1

Prove that \(e^{ix}=\cos(x)+i\sin(x)\) using Taylor series. Try to include proofs of the convergence of everything involved.

2

Many books have a chain of reasoning interpreting the value \(\zeta(-1)=\frac{1}{12}\). Find a physical one and summarize the argument. (The Specialized References and Other References may have some suggestions.) Do you buy that adding all positive integers could possibly have a meaning?

3

Show all details for the improper integrals in Section 25.5.

4

Differentiate the function \(h(x)=x^x\).
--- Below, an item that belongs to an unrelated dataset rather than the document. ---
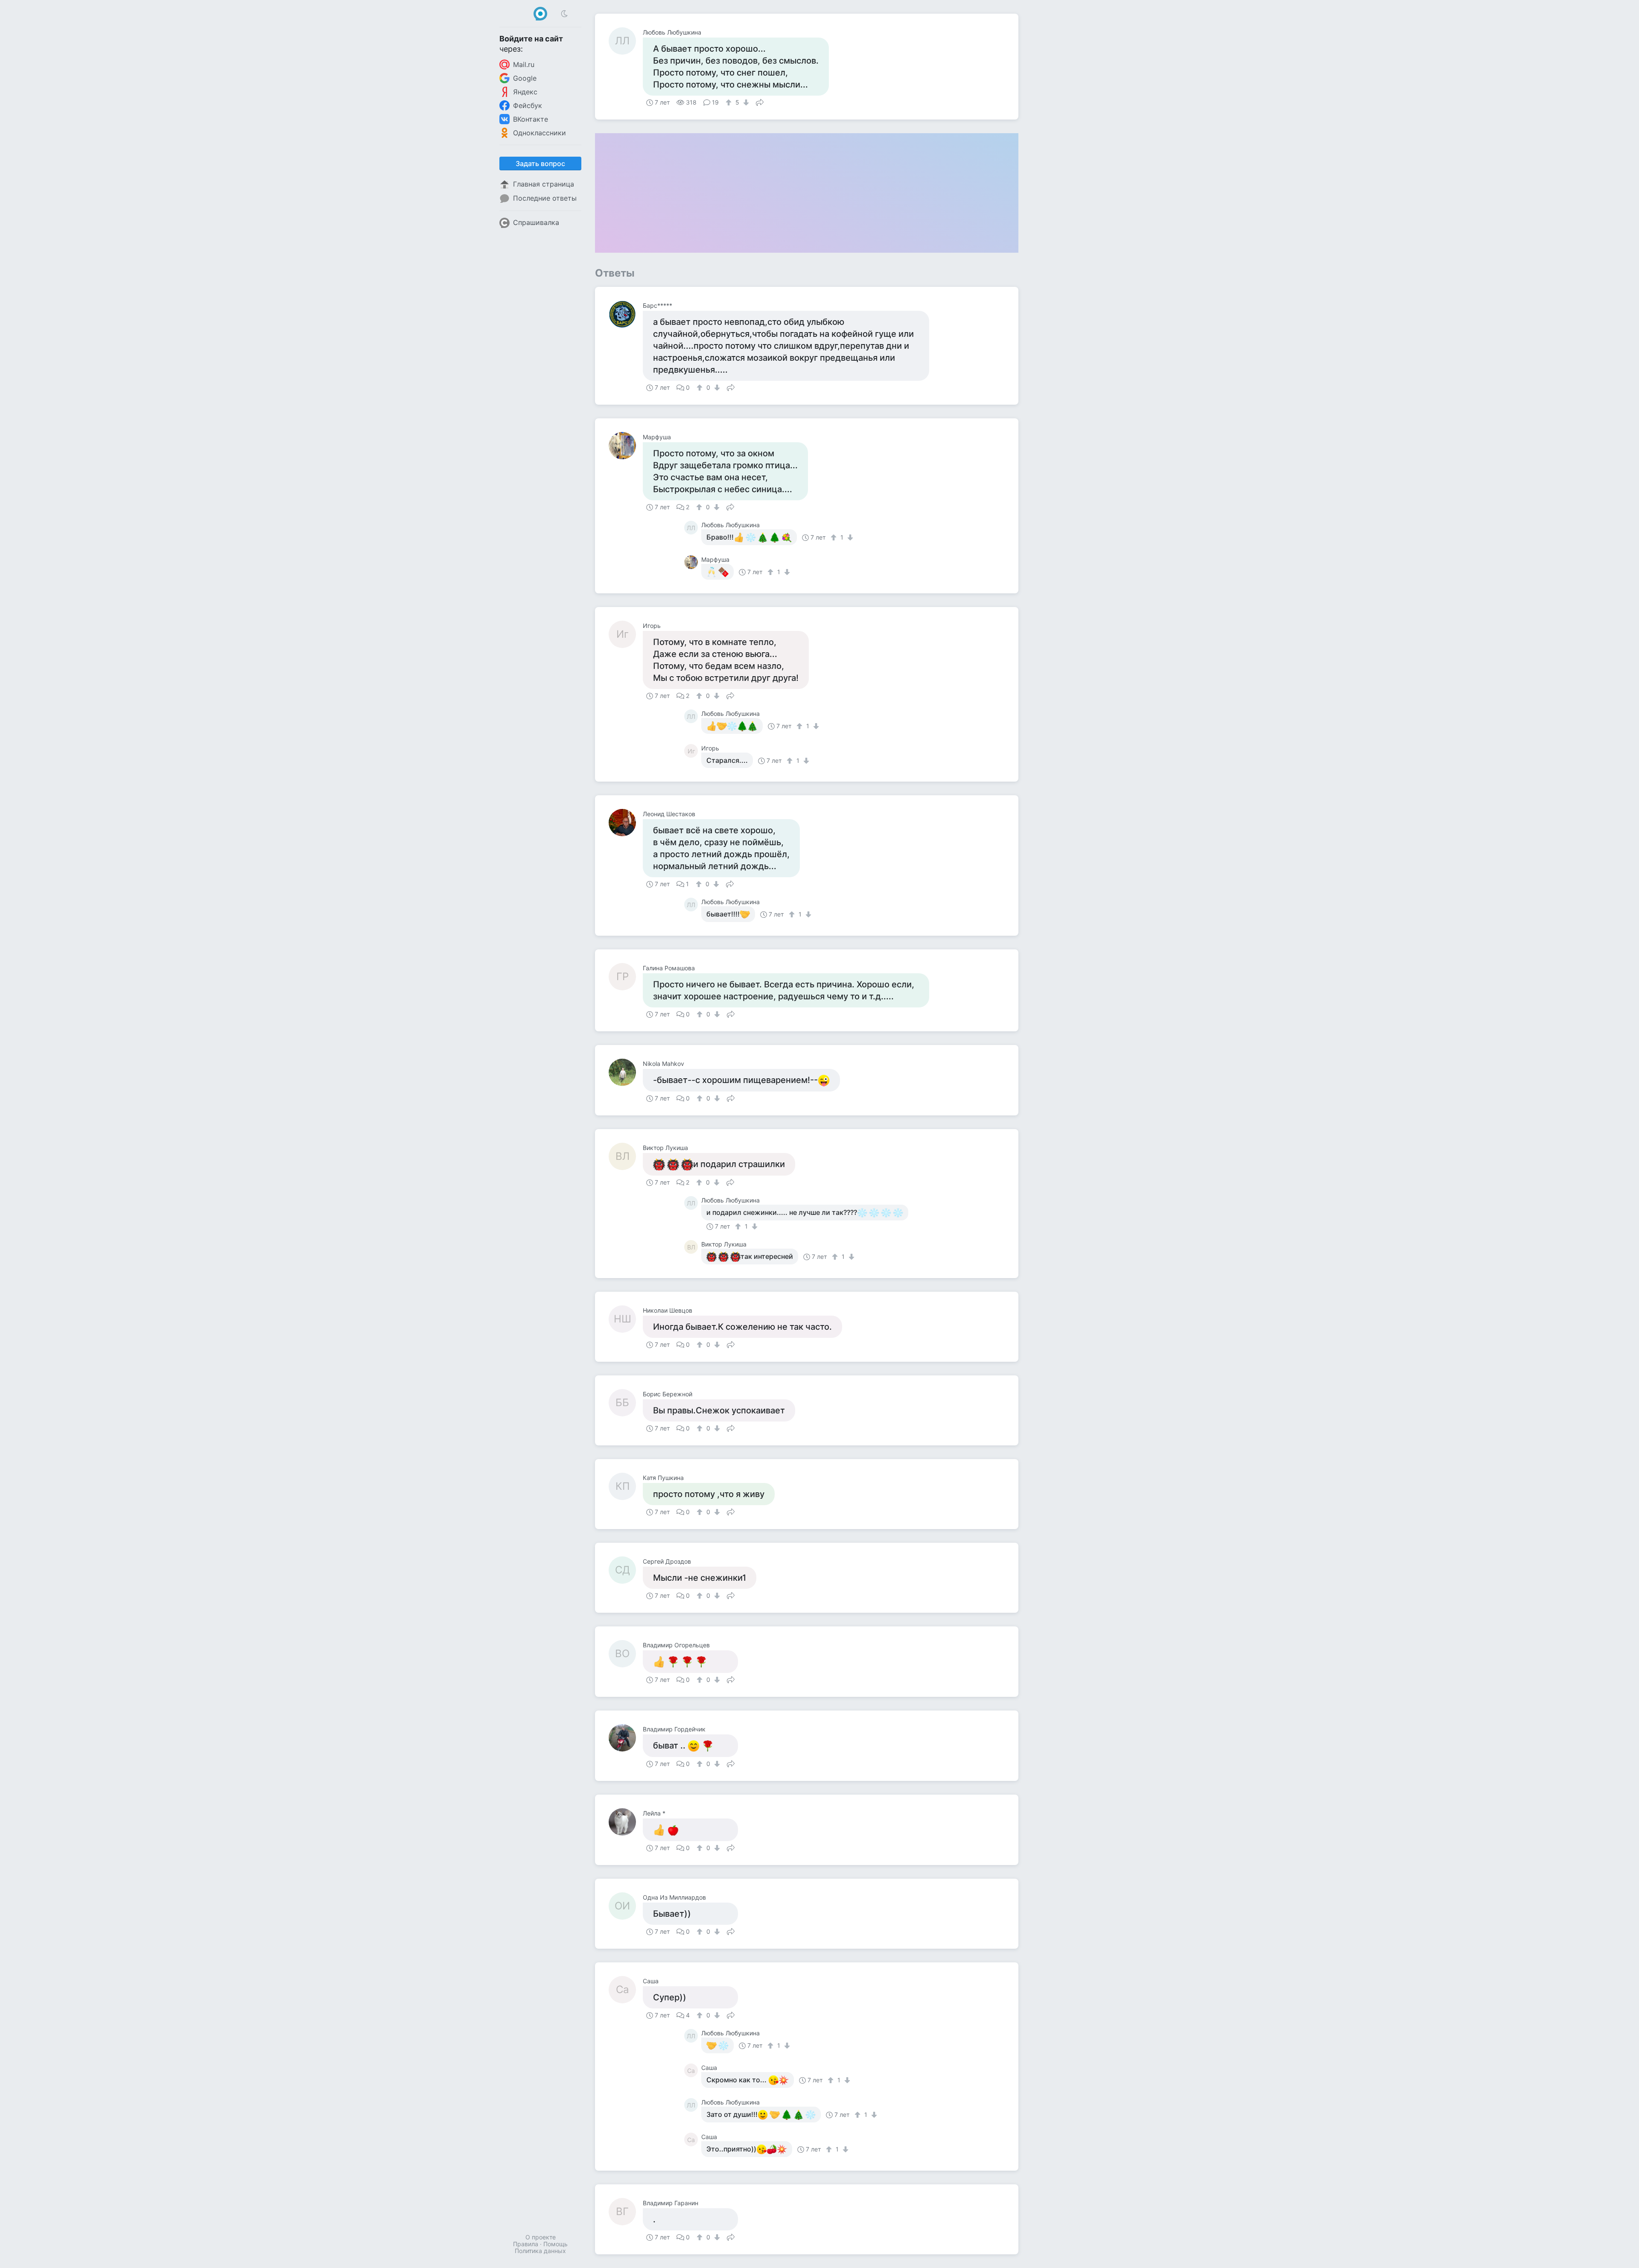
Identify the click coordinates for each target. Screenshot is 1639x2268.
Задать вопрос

Why is this question appropriate for this chapter?

5

Verify numerically that \(\sum_{n=1}^\infty \frac{\mu(n)}{n}\to 0\) – by calculator, then by computer. How close can you get to zero before your computer gives up?

6

Read one of the several excellent introductions to the Riemann Hypothesis intended for the “general reader”. (Some are listed in the Specialized References.)

7

What is the Birch-Swinnerton-Dyer Conjecture? Find out as much about it as you can.

8

Answer one of these questions, or all of them.

• What are partitions of a number?

• What are continued fractions?

• What is an elliptic curve, and how is it used in cryptography?

• What is a number field?

9

What else do you want to know about numbers? What are you inspired to discover?